Representing the creative future

Celia Green: Contemporary Art Really Pisses Me Off

Sipping her espresso, Celia Green seems conflicted; has she made the right decision by choosing Central Saint Martins? In her piece, ‘Contemporary Art Really Pisses Me Off’, a large mind-map that she has crafted on the wall with paint and felt pen, she explains all the things that annoy her about the world to which she has dedicated her life to date. In a segment devoted to technology, she laments the sheer predictability of contemporary art, including CSM fine art students’ obsession with Apple and Instagram – and the fact that ‘everyone’s a photographer.’

In her final year of the BA Fine Art course at CSM, the Leicestershire-born student is in the process of planning her final project for the degree show in May 2016. “I’ve always felt like my work doesn’t really fit in the studio, because the studio is so white and it’s a gallery space, rather than somewhere like here where people are socialising,” she explains, looking up to the gently lit exposed beams of the ceiling in Caravan, Granary Square. With an interest in art writing, Green, 21, worries that her tutors will have reservations about her engagement in the course when looking to her previous work. The art is, “quite a personal thing for me, and I don’t really know how much personal work is on the spectrum of being marked.” But subjectivity and being marked are just part of the game when you’re a student at one of the best art schools in the world.

“THE BIG MIND-MAP CAN’T REALLY BE SOLD, BECAUSE IT’S PAINTED IN MY STUDIO ON THE WALL.”

From the town of Melton Mowbray, which is known as being the home of the pork pie, Green was always attracted by the prospect of coming to the big smoke. “Even if I ended up not liking the course, at least I would have been in London,” she admits, crediting the city for being an art hub, with an abundance of galleries that, “you don’t get anywhere else.” It is with a list of galleries to visit after finishing this interview that Green defends not going back to Melton Mowbray often enough. Having lived in London for two years, and contrary to the great expectations she had of the city, there’s one way in which it falls short; “I expected London to be a bit more social, I imagined people talking to each other more. I know that sounds obvious, but everyone just lives their own lives here.” She makes the comparison to Melton: a small, friendly town of 25,000 where “everyone knows everyone.”

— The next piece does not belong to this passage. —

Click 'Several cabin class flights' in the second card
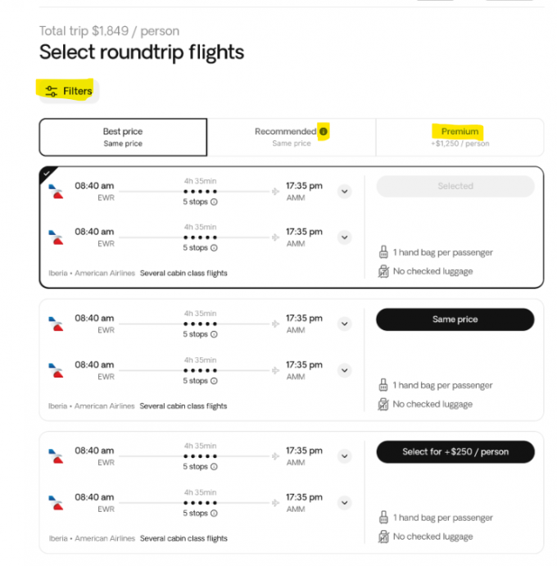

The mind-map expresses Green’s anxiety that she is, ‘unprepared for outside’ because of, ‘spending so much time in a white studio.’ She tells me about her semester at The Royal Academy of Art in The Hague, comparing it to CSM and celebrating how its small size encouraged students from many different artistic fields to mix and mingle, rather than remain in their respective white studios. “It wasn’t like here, where it’s almost like separate parts of the building for separate people that not everyone can get into.” We both look down to the table at my student card-cum-access key.

Words and interaction play a huge role in Green’s work; unlikely, perhaps, in the discipline of fine art, which you might imagine to be solely focussed on aesthetics. “For my portfolio, I didn’t put a single photo in there, it was just writing…it was the only way to present my work, whether they’ll like it or not.” Another of Green’s works, ‘Word to a pigeon’, is a poem she wrote about a pigeon flying into her head when cycling into university. The poem was made into a performance of spoken word where she interacted with the audience. It’s not just a case of going against the grain; Green’s work is a manifestation of herself and her experiences: “I want to make work about how I’m feeling.” In her mind-map, she explains that the difference between personal and impersonal work is that the latter is ‘making work for the viewer/an audience.’ She gives the example of art that corporate companies commission, “in someone’s nice fancy building that they want filled with something inspirational for their employees.” For Green, it’s the opposite. To her, it’s personal.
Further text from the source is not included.